**Extracted information**
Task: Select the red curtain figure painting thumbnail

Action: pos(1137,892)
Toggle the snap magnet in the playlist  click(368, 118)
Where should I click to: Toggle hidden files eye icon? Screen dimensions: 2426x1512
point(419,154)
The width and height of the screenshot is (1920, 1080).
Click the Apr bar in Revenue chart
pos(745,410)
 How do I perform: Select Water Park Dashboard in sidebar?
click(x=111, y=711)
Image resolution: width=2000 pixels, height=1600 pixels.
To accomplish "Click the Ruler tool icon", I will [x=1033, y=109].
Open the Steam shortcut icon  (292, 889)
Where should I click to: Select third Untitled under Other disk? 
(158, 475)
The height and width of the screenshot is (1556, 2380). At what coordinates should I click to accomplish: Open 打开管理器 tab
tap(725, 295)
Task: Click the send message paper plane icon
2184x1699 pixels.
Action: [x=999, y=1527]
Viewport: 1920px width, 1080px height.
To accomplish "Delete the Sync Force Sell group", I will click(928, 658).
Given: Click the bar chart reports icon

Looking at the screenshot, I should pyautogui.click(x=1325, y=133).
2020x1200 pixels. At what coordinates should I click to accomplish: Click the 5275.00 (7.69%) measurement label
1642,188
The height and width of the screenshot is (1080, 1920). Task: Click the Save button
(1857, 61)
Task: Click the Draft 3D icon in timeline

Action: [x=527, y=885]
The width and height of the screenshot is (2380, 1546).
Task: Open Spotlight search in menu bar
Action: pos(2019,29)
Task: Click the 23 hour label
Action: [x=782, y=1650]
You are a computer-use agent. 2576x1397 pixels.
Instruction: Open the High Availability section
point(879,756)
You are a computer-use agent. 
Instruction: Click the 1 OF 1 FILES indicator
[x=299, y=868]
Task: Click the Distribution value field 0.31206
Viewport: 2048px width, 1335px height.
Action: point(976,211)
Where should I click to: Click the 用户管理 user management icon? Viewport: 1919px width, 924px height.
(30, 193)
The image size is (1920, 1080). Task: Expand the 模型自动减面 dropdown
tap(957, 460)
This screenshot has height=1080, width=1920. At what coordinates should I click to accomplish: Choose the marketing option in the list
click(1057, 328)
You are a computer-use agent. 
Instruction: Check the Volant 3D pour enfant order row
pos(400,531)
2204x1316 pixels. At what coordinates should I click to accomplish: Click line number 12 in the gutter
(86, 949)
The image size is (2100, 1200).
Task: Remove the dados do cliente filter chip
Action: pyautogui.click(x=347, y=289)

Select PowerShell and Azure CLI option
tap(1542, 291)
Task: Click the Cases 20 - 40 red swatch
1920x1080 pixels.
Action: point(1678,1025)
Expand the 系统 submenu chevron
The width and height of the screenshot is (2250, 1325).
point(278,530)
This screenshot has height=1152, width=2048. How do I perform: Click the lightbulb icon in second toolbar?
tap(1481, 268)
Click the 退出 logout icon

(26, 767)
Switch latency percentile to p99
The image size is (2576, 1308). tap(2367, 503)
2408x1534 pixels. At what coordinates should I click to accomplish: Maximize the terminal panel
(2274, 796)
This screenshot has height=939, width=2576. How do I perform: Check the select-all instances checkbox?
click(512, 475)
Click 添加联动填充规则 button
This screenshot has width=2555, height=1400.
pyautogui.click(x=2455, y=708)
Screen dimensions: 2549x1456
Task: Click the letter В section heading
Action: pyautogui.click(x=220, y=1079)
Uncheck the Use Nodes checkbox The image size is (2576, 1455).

**What needs to be done**
All that is required is the number of lines in the data above that contain the word "will".

**Written reply**
2